Nasaliteitstoornis
Er is sprake van een nasaliteitsstoornis of neusspraak wanneer de klank (resonantie) van de spraak afwijkend is: de spraak klinkt veel of juist te weinig door de neus.
Tijdens het spreken worden de meeste klanken door de mond gevormd. Het zachte gehemelte trekt op en daardoor wordt de mondholte aan de achterzijde afgesloten. Zo ontsnapt er
geen lucht door de neus. Alleen bij de klanken [m], [n] en [ng] wordt deze afsluiting niet gemaakt, zodat deze klanken door de neus klinken.
Er zijn drie soorten nasaliteitsstoornissen. Allereerst de open neusspraak. Deze is het meest storend voor de verstaanbaarheid. Tijdens het spreken ontsnapt teveel lucht via de neus bij de klanken
die normaal alleen met de mond gevormd worden, zoals de [s] en de [p]. De oorzaak van open neusspraak kan een aangeboren lip-, kaak- en/of gehemeltespleet zijn.
Andere oorzaken zijn een aangeboren te kort gehemelte, verlamming van de spieren van het zachte gehemelte (na een hersenbloeding) of verminderde spierkracht in het gehemelte (zoals bij multiple sclerose
of de ziekte van Parkinson).
Soms is de gewoontevorming de oorzaak van de gestoorden nasaliteit, wat kan gebeuren na verwijdering van de neusamandel.

Gegevens uit een dataset
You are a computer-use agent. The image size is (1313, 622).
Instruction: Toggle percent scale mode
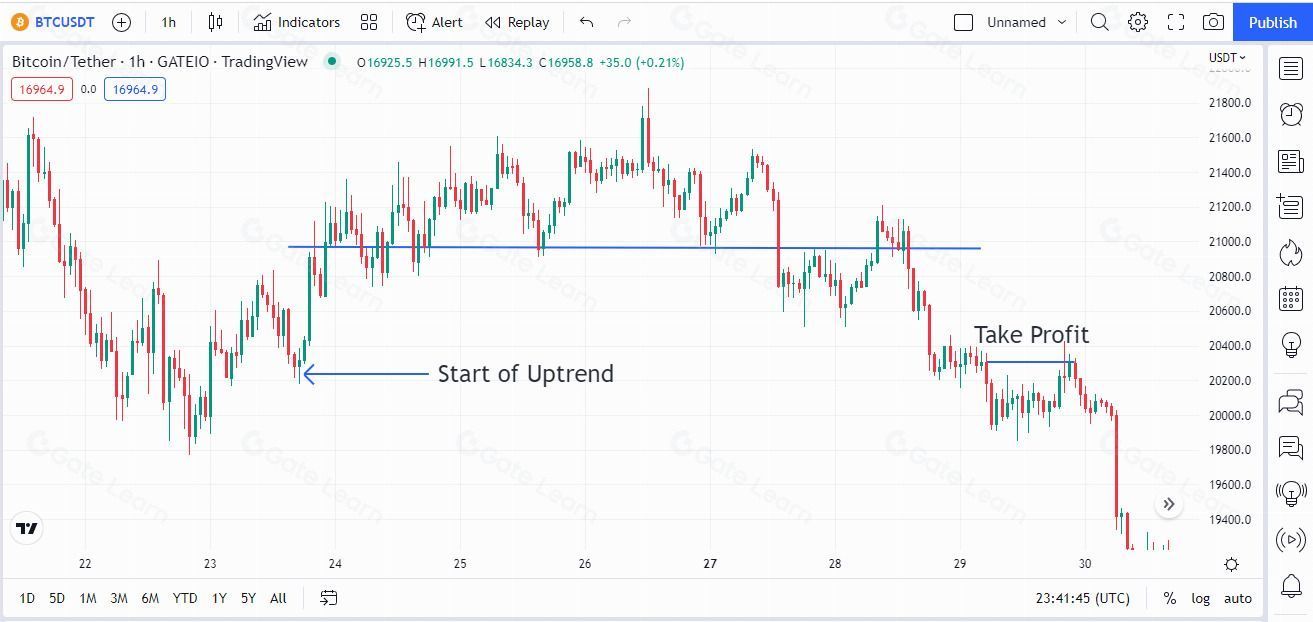tap(1169, 598)
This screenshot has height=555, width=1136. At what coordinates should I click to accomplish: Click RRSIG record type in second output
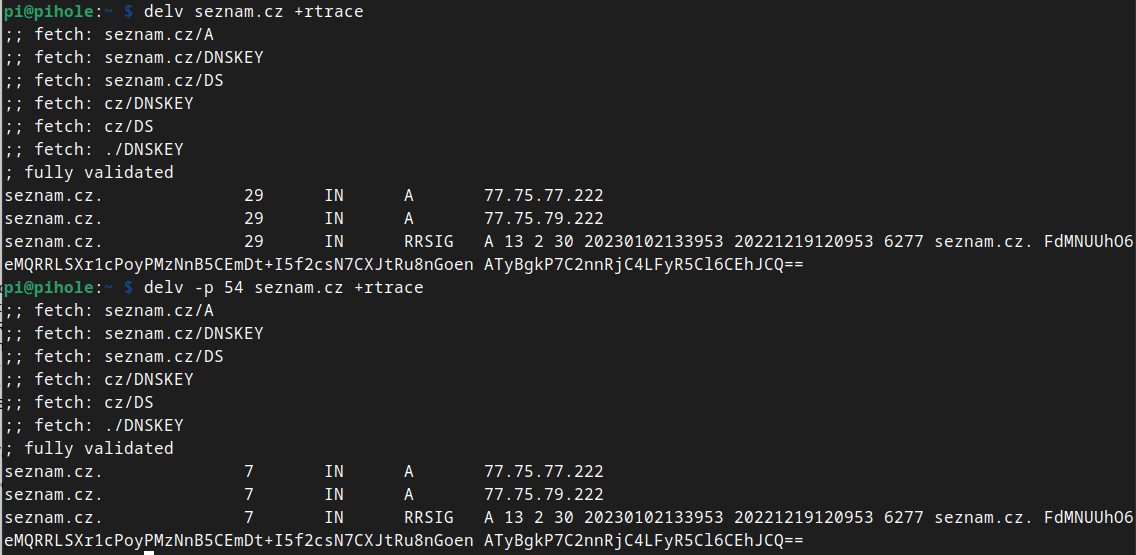click(428, 518)
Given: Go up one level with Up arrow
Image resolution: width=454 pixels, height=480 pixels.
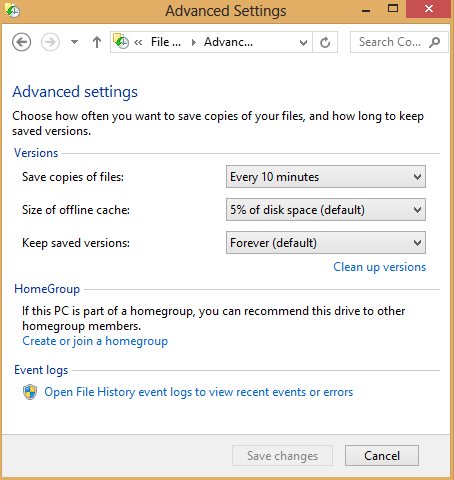Looking at the screenshot, I should [97, 42].
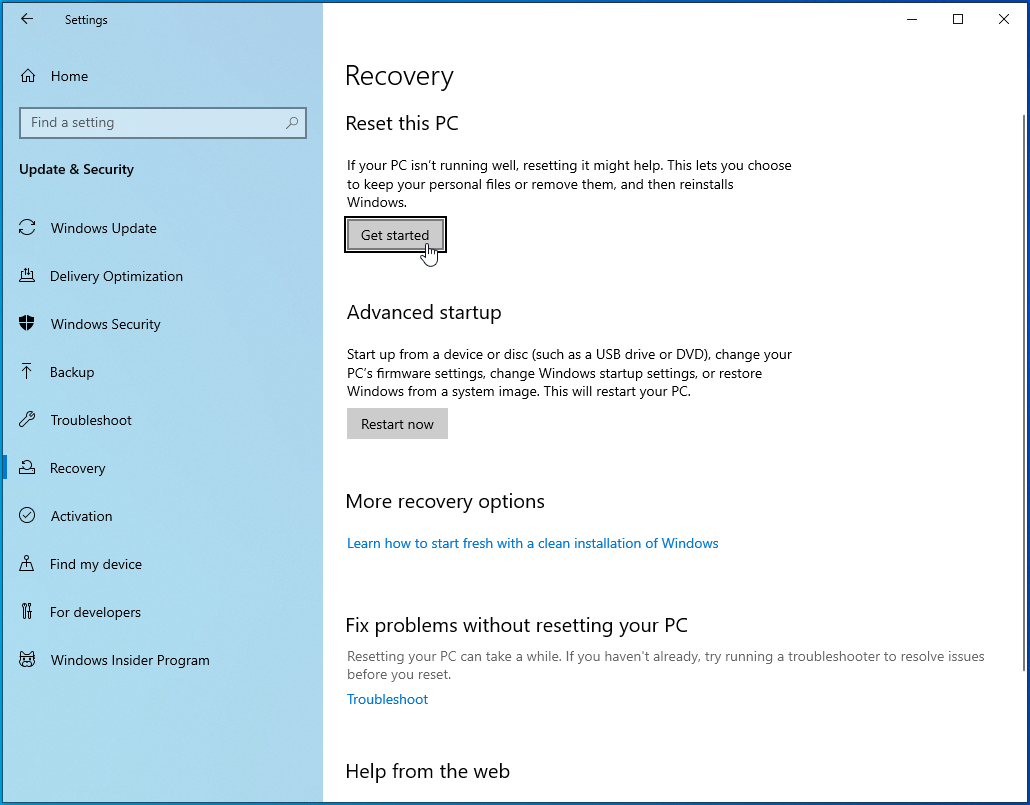
Task: Click the For developers sliders icon
Action: point(28,612)
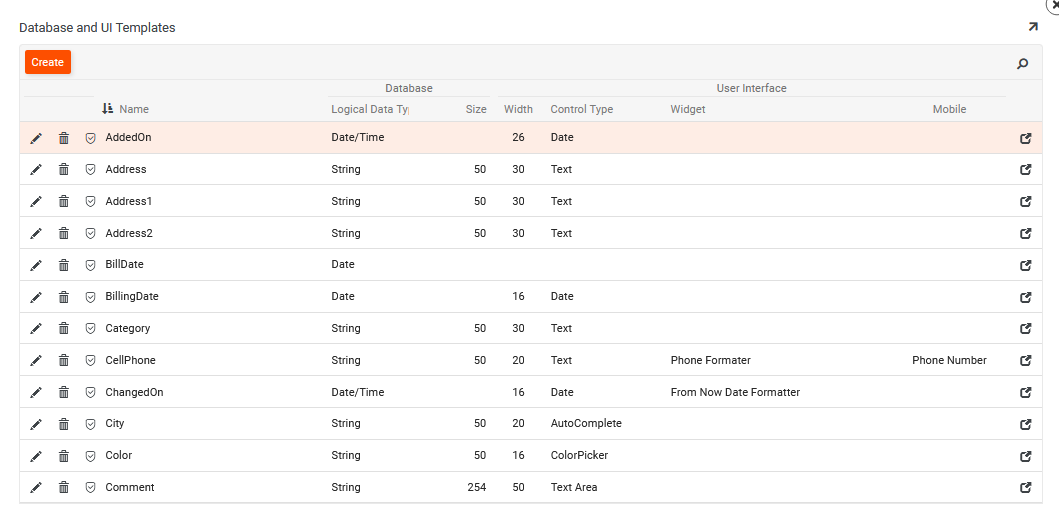Click the Widget column header
The image size is (1059, 522).
click(x=687, y=109)
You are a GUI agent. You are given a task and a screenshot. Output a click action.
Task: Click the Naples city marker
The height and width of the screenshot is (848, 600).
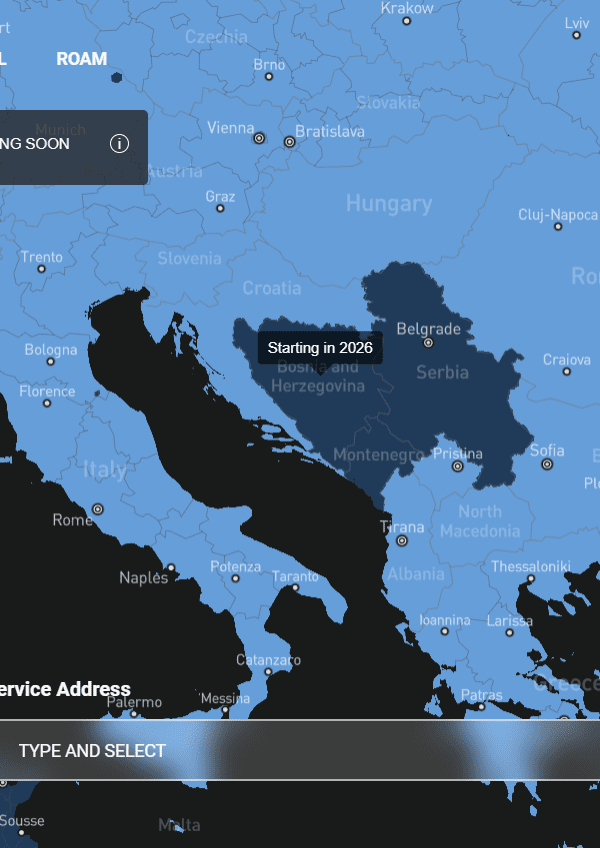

* **OPDRACHTEN**:
a - Kloppen deze uitspraken met de tekst over nasaliteitsstoornissen? Geef bij elke uitspraak ja of nee, met de woorden uit de tekst die de doorslag geven, letterlijk geciteerd. (i) Bij de klanken [m], [n] en [ng] wordt de mondholte aan de achterzijde niet afgesloten. (ii) Open neusspraak is het minst storend voor de verstaanbaarheid. (iii) Na verwijdering van de neusamandel kan gewoontevorming de nasaliteit verstoren.
b - Vertaal deze zin uit de tekst over nasaliteitsstoornissen in het Engels: "Tijdens het spreken worden de meeste klanken door de mond gevormd."
c - Schrijf de tekst over nasaliteitsstoornissen verder, te beginnen na de laatste zin.
De gegevens spelen hierbij geen enkele rol.

* **ANTWOORDEN**:
a -
(i) Ja: "Alleen bij de klanken [m], [n] en [ng] wordt deze afsluiting niet gemaakt"
(ii) Nee: "Deze is het meest storend voor de verstaanbaarheid."
(iii) Ja: "Soms is de gewoontevorming de oorzaak van de gestoorden nasaliteit, wat kan gebeuren na verwijdering van de neusamandel."

b - During speech, most sounds are formed by the mouth.

c -
Bij gesloten neusspraak klinkt de spraak verstopt. De oorzaak kan een scheef neustussenschot zijn. Ook kunnen één of meer neuspoliepen, een vergrote neusamandel of gezwollen neusslijmvliezen voor te weinig
resonantie door de neus zorgen.
Tenslotte kan er een combinatie van beide vormen voorkomen: de gemengde neusspraak.
De KNO-arts stelt de diagnose.
Wat doet de logopedist?
De logopedist onderzoekt de ernst van de nasaliteitsstoornis en de invloed daarvan op de verstaanbaarheid. Het resultaat van een logopedische behandeling is afhankelijk van de oorzaak. In sommige gevallen moet eerst medisch of chirurgisch ingegrepen worden, voordat de logopedische behandeling kan beginnen. Ook het succes van de logopedische behandeling is hiervan afhankelijk.